Quantum Gravitational Force Between Polarizable Objects

TL;DR

This paper calculates a quantum correction to the gravitational force between two polarizable objects, revealing a new long-range quantum gravitational interaction analogous to electromagnetic Casimir-Polder forces.

Contribution

It introduces a novel quantum gravitational force between polarizable objects due to induced quadrupole moments, extending the understanding of quantum effects in gravity.

Findings

Quantum correction to gravitational potential derived

Potential energy scales as 1/r^{11} in the far regime

Estimated magnitude of the quantum gravitational force provided

Abstract

Since general relativity is a consistent low energy effective field theory, it is possible to compute quantum corrections to classical forces.
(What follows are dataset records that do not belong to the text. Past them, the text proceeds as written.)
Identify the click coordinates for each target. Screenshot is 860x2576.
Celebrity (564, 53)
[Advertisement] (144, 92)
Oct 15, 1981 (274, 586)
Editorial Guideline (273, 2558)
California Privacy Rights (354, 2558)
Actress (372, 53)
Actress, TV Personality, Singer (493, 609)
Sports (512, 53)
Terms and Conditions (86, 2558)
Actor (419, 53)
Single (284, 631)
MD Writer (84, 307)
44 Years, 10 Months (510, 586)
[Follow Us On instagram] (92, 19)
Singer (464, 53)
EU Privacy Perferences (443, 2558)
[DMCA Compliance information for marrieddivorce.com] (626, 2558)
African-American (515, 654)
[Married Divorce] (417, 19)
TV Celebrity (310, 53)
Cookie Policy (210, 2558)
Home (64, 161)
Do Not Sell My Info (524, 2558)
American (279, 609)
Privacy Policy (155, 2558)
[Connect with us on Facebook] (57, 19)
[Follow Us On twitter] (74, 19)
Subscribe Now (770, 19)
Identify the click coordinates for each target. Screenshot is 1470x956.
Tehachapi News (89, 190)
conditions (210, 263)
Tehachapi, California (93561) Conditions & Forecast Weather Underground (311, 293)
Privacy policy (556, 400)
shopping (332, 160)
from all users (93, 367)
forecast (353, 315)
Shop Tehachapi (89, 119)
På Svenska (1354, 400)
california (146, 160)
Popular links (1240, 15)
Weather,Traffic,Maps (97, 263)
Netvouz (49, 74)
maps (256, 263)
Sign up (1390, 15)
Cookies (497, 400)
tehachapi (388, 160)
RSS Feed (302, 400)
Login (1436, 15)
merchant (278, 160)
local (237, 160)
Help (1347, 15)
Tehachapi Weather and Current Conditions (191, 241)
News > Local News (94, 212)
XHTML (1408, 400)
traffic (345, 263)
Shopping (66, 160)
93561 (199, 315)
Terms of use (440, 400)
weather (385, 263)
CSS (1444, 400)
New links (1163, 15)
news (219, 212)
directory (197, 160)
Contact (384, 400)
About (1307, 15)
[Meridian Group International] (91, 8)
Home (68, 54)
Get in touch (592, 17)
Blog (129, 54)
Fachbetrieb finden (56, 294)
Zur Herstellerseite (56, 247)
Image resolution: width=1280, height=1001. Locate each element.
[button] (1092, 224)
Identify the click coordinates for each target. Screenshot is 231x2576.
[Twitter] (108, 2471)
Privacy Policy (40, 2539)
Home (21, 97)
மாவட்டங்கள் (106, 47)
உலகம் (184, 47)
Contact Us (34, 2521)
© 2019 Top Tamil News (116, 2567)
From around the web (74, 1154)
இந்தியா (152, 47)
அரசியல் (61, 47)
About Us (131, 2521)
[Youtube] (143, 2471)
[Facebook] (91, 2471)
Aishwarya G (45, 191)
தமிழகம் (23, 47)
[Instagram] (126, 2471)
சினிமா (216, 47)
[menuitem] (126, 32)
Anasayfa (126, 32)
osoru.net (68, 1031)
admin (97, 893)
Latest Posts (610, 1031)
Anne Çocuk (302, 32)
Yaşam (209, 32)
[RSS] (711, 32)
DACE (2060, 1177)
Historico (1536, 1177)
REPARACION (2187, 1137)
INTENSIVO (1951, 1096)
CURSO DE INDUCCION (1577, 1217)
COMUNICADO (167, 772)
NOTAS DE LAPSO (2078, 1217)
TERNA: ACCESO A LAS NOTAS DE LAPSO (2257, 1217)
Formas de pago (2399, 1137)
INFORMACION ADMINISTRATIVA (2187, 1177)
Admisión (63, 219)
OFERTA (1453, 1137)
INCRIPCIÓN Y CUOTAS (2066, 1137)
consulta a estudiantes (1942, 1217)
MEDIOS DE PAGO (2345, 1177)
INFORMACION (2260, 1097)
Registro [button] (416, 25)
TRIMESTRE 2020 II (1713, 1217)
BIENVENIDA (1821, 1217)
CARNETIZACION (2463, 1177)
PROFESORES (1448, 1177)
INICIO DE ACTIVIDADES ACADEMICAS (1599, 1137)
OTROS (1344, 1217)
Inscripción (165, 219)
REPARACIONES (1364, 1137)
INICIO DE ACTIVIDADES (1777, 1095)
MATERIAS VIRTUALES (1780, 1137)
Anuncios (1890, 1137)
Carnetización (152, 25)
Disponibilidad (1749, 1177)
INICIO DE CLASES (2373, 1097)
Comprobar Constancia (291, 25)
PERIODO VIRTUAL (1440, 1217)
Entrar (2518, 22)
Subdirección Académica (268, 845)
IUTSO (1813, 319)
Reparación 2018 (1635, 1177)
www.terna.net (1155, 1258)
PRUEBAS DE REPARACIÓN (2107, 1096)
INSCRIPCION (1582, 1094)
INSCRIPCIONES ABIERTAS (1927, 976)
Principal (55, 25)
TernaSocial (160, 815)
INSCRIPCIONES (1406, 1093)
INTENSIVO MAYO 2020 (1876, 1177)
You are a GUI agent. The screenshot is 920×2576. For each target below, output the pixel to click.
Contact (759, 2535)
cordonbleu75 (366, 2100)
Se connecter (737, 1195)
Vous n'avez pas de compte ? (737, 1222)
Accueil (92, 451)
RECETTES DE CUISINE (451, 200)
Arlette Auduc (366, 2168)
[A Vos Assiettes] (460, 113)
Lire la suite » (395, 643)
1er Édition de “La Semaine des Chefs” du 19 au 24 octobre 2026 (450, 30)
Here we compute a quantum correction to the gravitational potential between a pair of polarizable objects. We study two distant bodies and compute a quantum force from their induced quadrupole moments due to two graviton exchange. The effect is in close analogy to the Casimir-Polder and London-van der Waals forces between a pair of atoms from their induced dipole moments due to two photon exchange. The new effect is computed from the shift in vacuum energy of metric fluctuations due to the polarizability of the objects. We compute the potential energy at arbitrary distances compared to the wavelengths in the system, including the far and near regimes. In the far distance, or retarded, regime, the potential energy takes on a particularly simple form: $V(r)=-3987\,\hbar\,c\,G^2\alpha_{1S}\,\alpha_{2S}/(4\,\pi\,r^{11})$, where $\alpha_{1S},\,\alpha_{2S}$ are the static gravitational quadrupole polarizabilities of each object. We provide estimates of this effect.